Kyle Waide, chief executive officer of the Atlanta Community Food Bank, said the pandemic exposed the vulnerabilities of populations hit the hardest by the recession it caused. His facility is part of the Feeding America national network of food banks.

A Feeding America analysis showed that “nationally, the food insecure population could be as high as 50 million, including 17 million children,” Waide said in his testimony.

He advocated for more SNAP benefits.

No one during the congressional hearing doubted that hunger has become a serious problem for the United States in the past year.

However, at least one of the lawmakers expressed concern that taxpayer dollars were being stretched thin for another federal program to subsidize disadvantaged persons, similar to Social Security or veterans’ compensation for the disabled. The programs are known as entitlements.

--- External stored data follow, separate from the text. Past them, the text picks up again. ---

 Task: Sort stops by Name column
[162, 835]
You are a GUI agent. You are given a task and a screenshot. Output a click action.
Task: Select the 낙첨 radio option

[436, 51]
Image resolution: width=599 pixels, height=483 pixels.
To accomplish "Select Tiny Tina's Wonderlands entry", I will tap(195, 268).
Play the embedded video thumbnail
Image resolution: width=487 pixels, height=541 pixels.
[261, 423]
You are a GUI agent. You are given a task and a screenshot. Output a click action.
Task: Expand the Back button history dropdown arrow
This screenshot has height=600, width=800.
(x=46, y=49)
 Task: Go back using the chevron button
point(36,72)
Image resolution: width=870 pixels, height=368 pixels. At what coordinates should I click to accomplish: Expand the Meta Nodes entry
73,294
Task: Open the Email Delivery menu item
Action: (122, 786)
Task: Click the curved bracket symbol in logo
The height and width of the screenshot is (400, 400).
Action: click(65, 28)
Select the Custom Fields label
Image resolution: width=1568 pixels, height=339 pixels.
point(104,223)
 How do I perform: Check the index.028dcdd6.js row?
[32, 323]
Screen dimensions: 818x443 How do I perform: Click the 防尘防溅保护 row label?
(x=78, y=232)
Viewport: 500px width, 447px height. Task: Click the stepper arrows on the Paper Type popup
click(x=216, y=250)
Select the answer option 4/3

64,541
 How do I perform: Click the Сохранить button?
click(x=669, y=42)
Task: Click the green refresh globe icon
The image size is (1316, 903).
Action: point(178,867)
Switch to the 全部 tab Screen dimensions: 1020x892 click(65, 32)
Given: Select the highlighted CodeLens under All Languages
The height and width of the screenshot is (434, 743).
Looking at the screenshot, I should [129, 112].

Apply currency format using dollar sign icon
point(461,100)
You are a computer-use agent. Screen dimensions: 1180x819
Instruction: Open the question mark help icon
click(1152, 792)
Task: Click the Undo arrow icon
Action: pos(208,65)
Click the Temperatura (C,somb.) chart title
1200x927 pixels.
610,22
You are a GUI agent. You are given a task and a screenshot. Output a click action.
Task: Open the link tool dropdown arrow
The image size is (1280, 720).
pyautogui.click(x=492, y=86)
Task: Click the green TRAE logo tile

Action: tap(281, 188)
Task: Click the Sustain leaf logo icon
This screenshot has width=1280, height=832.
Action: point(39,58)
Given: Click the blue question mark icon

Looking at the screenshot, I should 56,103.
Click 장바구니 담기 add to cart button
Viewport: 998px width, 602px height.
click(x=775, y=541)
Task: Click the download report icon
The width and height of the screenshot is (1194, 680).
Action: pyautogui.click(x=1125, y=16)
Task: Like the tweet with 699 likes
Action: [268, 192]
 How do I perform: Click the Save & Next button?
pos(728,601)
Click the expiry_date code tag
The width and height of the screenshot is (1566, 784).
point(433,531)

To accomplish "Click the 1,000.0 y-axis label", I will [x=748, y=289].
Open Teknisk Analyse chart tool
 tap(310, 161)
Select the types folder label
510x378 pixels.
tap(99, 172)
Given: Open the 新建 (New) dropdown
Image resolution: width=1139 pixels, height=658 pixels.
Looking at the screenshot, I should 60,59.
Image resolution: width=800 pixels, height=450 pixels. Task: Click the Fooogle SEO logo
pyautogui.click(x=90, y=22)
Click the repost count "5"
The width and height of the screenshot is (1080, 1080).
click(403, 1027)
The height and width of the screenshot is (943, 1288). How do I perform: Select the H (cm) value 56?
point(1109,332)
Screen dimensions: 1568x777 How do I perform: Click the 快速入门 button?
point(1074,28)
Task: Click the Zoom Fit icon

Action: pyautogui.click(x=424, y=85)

“We are in the midst of our nation’s second largest expansion of entitlements,” said Rep. Glenn Thompson, R-Pa.

In response to an inquiry from The Well News, Alison Cohen, senior director of programs at the advocacy organization WhyHunger, said the government needs to be more aggressive to support anti-hunger efforts.

She said private organizations like WhyHunger lacked resources to meet all the challenges of the pandemic.

“What we are witnessing now is a private charitable feeding system pushed to its limits, a system that has for too long filled what should be the protective role of government,” she said.

She also suggested agricultural reform policies that would direct more farm production toward feeding people.

“We grow more non-food crops than food crops,” Cohen said. “In the U.S., just 27% of crop calories are consumed directly by humans — wheat, say, or fruits and vegetables grown in California. By contrast, more than 67% of crops — particularly all the soy grown in the Midwest — goes to animal feed. And a portion of the rest goes to ethanol and other biofuels.”